How skyscrapers are getting green

The construction of a new tower obviously creates a huge carbon footprint.

Solar power

4 Times Square, New York City (opened 2000)

A lack of flat surface area makes solar power inefficient in skycrapers (like trying to get a suntan while stood up). The first major application in the US was at 4 Times Square, which features panels placed between the 37th and 43rd floors on the building's south and east facades. They've contributed only a fraction of the energy that was hoped for.

Geothermal energy

HSB Turning Torso, Malmö, Sweden (opened 2006)

Santiago Calatrava's twisted building takes advantage of the Earth's heat by taking energy from holes drilled miles down into the earth's crust, where pressurised steam is pumped to a Swedish power plant.

Fuel cells

1 World Trade Centre, New York City (opening 2013)

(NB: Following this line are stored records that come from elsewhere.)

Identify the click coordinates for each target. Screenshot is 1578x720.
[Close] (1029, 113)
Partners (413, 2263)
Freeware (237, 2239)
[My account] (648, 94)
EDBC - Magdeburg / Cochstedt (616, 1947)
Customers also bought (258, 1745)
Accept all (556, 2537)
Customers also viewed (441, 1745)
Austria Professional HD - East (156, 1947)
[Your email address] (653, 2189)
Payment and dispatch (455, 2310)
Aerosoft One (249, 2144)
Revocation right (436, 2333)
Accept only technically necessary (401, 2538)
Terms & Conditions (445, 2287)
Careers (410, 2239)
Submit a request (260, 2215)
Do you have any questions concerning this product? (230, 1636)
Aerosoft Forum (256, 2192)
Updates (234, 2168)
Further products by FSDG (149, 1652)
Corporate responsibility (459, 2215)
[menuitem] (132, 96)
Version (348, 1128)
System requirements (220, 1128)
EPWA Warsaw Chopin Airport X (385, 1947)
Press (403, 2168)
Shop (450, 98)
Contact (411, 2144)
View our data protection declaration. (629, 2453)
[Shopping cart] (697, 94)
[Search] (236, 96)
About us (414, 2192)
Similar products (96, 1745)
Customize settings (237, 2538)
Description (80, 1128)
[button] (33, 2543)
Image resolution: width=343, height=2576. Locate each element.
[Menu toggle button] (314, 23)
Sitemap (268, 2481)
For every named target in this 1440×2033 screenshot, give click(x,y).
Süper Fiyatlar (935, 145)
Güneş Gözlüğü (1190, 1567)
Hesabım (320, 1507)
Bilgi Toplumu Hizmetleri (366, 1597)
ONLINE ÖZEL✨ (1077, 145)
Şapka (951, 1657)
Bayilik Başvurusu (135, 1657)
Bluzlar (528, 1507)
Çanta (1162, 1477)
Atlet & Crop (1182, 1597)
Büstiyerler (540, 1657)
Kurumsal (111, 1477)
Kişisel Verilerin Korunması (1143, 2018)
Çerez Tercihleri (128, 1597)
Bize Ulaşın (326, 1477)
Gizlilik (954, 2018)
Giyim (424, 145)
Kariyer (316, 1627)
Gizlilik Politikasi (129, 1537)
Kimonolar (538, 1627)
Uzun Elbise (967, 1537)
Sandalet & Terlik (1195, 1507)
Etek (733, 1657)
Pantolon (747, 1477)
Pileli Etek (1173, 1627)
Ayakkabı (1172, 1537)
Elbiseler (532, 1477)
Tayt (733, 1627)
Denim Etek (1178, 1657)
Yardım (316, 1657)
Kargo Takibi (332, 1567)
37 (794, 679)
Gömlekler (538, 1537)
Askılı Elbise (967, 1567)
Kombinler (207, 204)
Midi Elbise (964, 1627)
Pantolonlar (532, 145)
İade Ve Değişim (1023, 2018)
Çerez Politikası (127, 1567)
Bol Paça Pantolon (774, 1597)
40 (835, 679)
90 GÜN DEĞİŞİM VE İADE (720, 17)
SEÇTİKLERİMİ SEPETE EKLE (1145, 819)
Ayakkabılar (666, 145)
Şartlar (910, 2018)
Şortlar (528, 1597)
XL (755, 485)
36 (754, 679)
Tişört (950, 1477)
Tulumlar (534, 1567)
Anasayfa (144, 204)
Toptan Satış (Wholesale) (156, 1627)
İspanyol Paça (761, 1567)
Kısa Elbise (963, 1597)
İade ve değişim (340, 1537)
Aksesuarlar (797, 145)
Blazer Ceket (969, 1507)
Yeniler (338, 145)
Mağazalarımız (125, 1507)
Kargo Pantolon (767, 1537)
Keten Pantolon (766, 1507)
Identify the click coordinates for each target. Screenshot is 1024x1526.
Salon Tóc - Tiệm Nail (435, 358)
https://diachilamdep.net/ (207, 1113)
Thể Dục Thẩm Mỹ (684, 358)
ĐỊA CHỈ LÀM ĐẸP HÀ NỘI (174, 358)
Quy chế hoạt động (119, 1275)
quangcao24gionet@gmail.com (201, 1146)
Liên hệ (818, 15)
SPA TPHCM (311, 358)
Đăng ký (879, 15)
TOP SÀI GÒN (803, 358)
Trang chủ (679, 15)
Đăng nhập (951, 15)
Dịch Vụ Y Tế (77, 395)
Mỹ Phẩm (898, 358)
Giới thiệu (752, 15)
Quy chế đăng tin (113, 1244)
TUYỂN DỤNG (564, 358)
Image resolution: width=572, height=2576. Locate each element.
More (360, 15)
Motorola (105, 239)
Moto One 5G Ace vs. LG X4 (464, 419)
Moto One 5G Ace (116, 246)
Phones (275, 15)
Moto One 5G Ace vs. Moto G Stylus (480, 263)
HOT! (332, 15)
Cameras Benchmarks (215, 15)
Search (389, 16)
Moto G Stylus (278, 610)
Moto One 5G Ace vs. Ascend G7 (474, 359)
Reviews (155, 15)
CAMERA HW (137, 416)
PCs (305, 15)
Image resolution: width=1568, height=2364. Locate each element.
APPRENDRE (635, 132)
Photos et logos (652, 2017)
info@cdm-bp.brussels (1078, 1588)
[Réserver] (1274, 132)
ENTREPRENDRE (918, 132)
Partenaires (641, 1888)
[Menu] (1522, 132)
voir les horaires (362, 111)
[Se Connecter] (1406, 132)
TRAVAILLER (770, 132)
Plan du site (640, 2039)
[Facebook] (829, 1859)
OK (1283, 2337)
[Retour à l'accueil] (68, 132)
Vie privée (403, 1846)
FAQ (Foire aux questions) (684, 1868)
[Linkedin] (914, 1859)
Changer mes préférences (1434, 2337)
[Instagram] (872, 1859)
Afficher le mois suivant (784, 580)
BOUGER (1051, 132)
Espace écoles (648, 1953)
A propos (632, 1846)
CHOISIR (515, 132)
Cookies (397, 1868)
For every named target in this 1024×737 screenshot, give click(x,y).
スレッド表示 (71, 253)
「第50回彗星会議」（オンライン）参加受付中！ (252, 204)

Fuel cells are electromagnetic devices that combine hydrogen and oxygen to produce energy. The largest fuel cell installation in the world is currently planned for the skyscraper that will replace the Twin Towers.

Wind power

Bahrain World Trade Centre, Manama, Bahrain (opened 2008)

Wind power, as any skyscraper designer knows, is much more powerful at a big height. Which is why this Bahraini building is designed to funnel surrounding winds into the center of the two sail-shaped towers, which then spin the turbines attached to the three sky bridges that link the two buildings. They're expected to produced 10 to 15 per cent of the building's energy.